The tender offer is being made pursuant to an Offer to Purchase, dated March 28, 2011, and in connection with the previously announced Agreement and Plan of Merger, dated March 17, 2011, by and among Quest Diagnostics, Spark Acquisition Corporation and Celera.
The tender offer will expire on April 25, 2011, at 5:00 p.m. New York City time, unless extended in accordance with the Merger Agreement and the applicable rules and regulations of the Securities and Exchange Commission. Any extension of the tender offer will be followed as promptly as practicable by public announcement thereof, and such announcement will be made no later than 9:00 a.m. New York City time on the next business day after the previously scheduled expiration date.

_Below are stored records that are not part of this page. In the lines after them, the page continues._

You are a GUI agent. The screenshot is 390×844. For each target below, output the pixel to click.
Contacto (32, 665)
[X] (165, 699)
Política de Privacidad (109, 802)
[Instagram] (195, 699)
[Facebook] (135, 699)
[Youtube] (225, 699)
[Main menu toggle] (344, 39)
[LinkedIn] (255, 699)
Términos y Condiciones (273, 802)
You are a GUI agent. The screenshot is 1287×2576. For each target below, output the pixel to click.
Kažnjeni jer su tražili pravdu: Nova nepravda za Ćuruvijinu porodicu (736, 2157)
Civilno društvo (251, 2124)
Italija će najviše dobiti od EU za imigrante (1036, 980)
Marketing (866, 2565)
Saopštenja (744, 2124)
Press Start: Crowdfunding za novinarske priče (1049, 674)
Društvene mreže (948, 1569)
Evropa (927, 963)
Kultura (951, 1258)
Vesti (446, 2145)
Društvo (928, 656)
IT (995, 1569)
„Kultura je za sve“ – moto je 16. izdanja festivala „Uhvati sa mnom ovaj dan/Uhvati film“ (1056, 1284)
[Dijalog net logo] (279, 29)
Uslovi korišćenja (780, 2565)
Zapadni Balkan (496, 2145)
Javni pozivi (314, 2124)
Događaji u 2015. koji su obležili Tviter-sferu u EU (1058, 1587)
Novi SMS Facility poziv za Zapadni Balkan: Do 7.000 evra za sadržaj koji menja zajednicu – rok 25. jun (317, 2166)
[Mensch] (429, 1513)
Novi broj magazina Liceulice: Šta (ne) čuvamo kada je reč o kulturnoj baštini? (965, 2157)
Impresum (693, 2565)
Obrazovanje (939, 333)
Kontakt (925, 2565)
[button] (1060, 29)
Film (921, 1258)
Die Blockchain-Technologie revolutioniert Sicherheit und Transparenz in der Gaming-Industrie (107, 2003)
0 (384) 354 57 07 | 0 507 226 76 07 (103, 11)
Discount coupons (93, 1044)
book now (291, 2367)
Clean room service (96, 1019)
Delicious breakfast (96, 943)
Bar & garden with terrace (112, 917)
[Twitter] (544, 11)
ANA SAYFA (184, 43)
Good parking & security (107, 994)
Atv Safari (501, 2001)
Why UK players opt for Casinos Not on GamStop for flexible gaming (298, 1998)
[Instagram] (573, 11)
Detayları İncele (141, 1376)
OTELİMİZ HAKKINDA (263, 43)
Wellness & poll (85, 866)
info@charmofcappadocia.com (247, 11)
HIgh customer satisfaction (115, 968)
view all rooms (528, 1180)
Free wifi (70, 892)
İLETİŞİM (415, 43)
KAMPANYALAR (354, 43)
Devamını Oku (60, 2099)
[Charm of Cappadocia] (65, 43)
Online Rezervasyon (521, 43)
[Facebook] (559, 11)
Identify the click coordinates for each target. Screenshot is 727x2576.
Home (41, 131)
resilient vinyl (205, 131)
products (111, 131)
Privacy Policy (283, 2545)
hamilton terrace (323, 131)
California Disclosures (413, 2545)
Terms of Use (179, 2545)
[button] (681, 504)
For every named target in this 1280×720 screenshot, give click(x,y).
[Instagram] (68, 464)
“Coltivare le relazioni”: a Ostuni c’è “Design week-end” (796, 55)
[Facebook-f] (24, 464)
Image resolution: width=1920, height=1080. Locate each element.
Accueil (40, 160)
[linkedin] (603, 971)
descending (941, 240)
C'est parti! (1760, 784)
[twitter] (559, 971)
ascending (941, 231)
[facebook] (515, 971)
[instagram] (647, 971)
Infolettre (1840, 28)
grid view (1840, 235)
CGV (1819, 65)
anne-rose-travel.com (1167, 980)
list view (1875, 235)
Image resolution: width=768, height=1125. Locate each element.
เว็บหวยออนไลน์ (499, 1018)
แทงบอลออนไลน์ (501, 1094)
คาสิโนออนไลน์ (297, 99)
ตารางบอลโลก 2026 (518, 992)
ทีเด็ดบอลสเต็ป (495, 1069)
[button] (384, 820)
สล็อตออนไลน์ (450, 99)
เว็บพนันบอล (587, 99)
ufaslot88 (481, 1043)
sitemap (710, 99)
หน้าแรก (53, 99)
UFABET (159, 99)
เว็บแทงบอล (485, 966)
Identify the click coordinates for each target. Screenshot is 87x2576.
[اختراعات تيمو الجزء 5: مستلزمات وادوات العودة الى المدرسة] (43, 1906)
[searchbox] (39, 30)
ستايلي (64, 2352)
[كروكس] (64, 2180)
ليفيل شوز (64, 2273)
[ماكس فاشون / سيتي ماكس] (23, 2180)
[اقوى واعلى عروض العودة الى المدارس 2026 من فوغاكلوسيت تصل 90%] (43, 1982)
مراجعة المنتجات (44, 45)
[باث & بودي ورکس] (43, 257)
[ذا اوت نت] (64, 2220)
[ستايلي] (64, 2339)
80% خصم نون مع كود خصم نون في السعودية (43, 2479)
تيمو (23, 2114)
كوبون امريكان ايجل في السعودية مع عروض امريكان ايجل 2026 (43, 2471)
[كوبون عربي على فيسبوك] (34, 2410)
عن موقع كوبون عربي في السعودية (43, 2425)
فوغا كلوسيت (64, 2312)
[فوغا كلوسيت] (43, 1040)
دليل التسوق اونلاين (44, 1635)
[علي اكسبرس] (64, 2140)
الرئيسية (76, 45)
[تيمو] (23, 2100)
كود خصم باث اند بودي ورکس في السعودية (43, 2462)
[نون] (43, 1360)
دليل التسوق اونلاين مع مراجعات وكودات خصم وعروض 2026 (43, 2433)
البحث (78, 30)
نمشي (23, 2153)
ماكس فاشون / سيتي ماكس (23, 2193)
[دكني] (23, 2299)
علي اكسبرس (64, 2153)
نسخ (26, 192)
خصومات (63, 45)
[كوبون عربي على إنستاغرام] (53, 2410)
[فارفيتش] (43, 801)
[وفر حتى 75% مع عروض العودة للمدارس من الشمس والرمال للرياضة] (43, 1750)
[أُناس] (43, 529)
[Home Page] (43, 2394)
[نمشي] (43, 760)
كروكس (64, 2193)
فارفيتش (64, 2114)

The tender offer is subject to customary conditions, including the tender of a majority of the outstanding Shares (calculated on a fully-diluted basis), as well as the receipt of certain regulatory approvals and other closing conditions. The board of directors of each of Quest Diagnostics and Celera have approved the transaction.
Today, Quest Diagnostics will file with the SEC a tender offer statement on Schedule TO, setting forth in detail the terms of the tender offer. Celera will file today with the SEC a solicitation/recommendation statement on Schedule 14D-9 setting forth in detail, among other things, the recommendation of Celera's board of directors that Celera stockholders accept the tender offer and tender their Shares pursuant to the offer.